Tutorial 1: Training an RBM on MNIST Dataset

In this tutorial, we train a simple RBM on the MNIST dataset and visualize its learned filters.

The Imports

First, we import Tensorflow and numpy packages, as well as the packages we need to visualize the learned filters


In [1]:
import numpy as np
import tensorflow as tf

%matplotlib inline
import matplotlib.pyplot as plt
from IPython import display

#Uncomment the below lines if you didn't install xRBM using pip and want to use the local code instead 
#import sys
#sys.path.append('../')

We import the xrbm.models module, which contains the RBM model class, as well as the xrbm.train module, which contains the CD-k approximation algorithm that we use for training our RBM.


In [2]:
import xrbm.models
import xrbm.train
import xrbm.losses
from xrbm.utils.vizutils import *

Get the Training Data

We use the MNIST dataset that is provided by the Tensorflow package:


In [3]:
from tensorflow.examples.tutorials.mnist import input_data

data_sets = input_data.read_data_sets('MNIST_data', False)
training_data = data_sets.train.images


Extracting MNIST_data/train-images-idx3-ubyte.gz
Extracting MNIST_data/train-labels-idx1-ubyte.gz
Extracting MNIST_data/t10k-images-idx3-ubyte.gz
Extracting MNIST_data/t10k-labels-idx1-ubyte.gz

Set Up the Parameters

The number of the visible units of the RBM equals to the number of the dimensions of the training data. As each image in MNIST is 28x28, the number of total pixels is 784.

We use 200 hidden units, choose a learning rate of 0.1, and set to train the model for 15 epochs.


In [4]:
num_vis         = training_data[0].shape[0] #=784
num_hid         = 200
learning_rate   = 0.1
batch_size      = 100
training_epochs = 15

Create an RBM model with the parameters

We create an RBM model, and set the number of visible and hidden units. We can also give it a name.


In [5]:
# Let's reset the tensorflow graph in case we want to rerun the code
tf.reset_default_graph()

rbm = xrbm.models.RBM(num_vis=num_vis, num_hid=num_hid, name='rbm_mnist')

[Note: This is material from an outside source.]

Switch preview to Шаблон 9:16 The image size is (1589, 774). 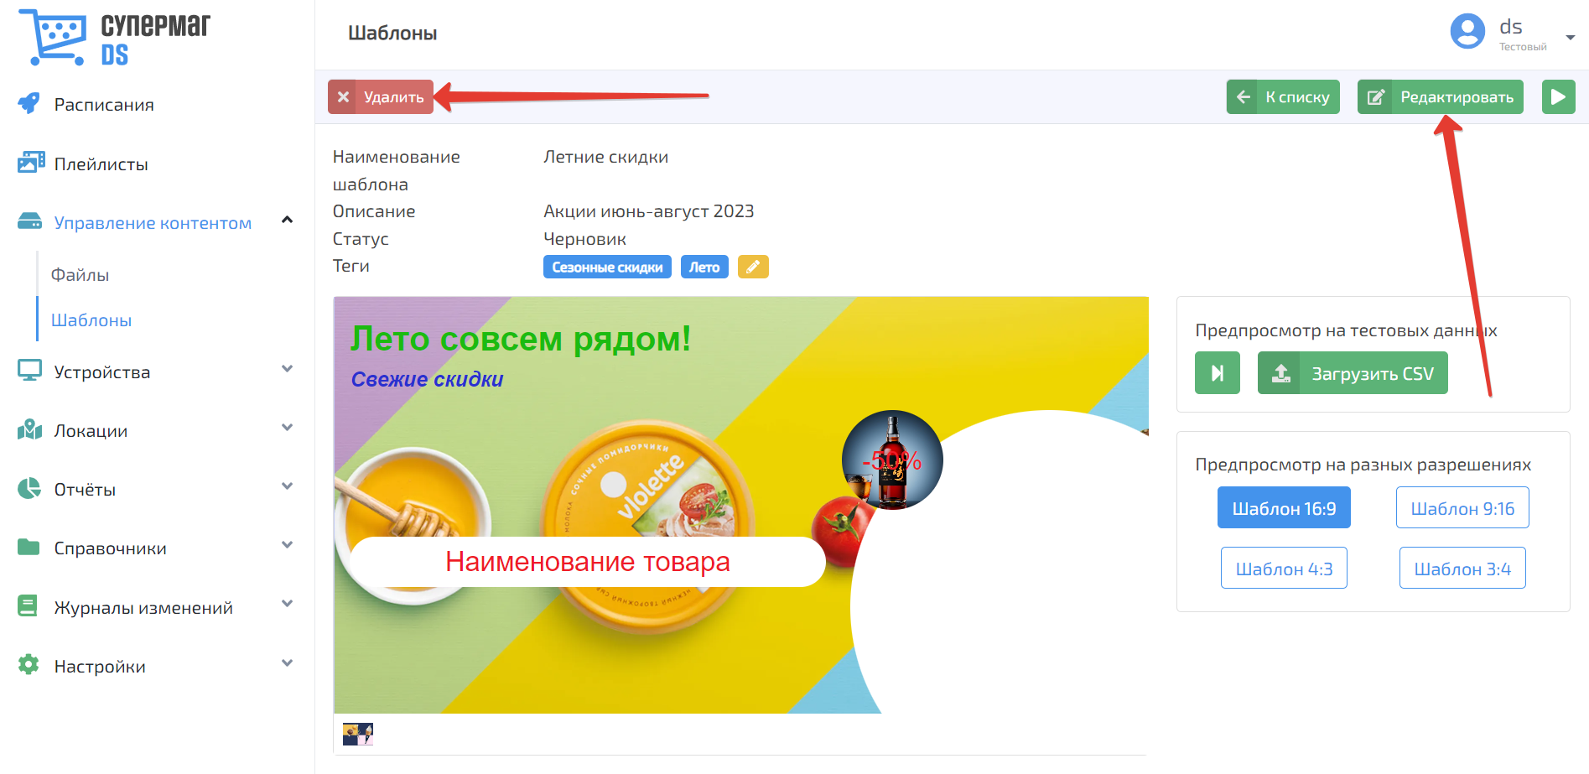(x=1462, y=508)
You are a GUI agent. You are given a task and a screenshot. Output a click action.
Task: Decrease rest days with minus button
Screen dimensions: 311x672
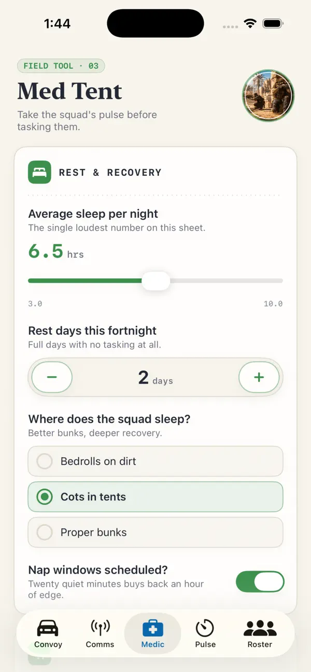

We create the mini-batches:


In [6]:
batch_idxs = np.random.permutation(range(len(training_data)))
n_batches  = len(batch_idxs) // batch_size

We create a placeholder for the mini-batch data during training.

We use the CD-k algorithm for training the RBM. For this, we create an instance of the CDApproximator from the xrbm.train module and pass the learning rate to it.

We then define our training op using the CDApproximator's train method, passing the RBM model and the placeholder for the data.

In order to monitor the training process, we calculate the reconstruction cost of the model at each epoch, using the rec_cost_op.


In [7]:
batch_data     = tf.placeholder(tf.float32, shape=(None, num_vis))

cdapproximator = xrbm.train.CDApproximator(learning_rate=learning_rate)
train_op       = cdapproximator.train(rbm, vis_data=batch_data)

reconstructed_data,_,_,_ = rbm.gibbs_sample_vhv(batch_data)
xentropy_rec_cost  = xrbm.losses.cross_entropy(batch_data, reconstructed_data)

Finally, we are ready to run everything and see the results:


In [9]:
# Create figure first so that we use the same one to draw the filters on during the training
fig = plt.figure(figsize=(12,8))

with tf.Session() as sess:    
    sess.run(tf.global_variables_initializer())

    for epoch in range(training_epochs):
        for batch_i in range(n_batches):
            # Get just minibatch amount of data
            idxs_i = batch_idxs[batch_i * batch_size:(batch_i + 1) * batch_size]
            
            # Run the training step
            sess.run(train_op, feed_dict={batch_data: training_data[idxs_i]})
    
        reconstruction_cost = sess.run(xentropy_rec_cost, feed_dict={batch_data: training_data})

        W = rbm.W.eval().transpose()
        filters_grid = create_2d_filters_grid(W, filter_shape=(28,28), grid_size=(10, 20), grid_gap=(1,1))
        
        title = ('Epoch %i / %i | Reconstruction Cost = %f'%
                (epoch+1, training_epochs, reconstruction_cost))
        
        plt.title(title)
        plt.imshow(filters_grid, cmap='gray')
        display.clear_output(wait=True)
        display.display(fig)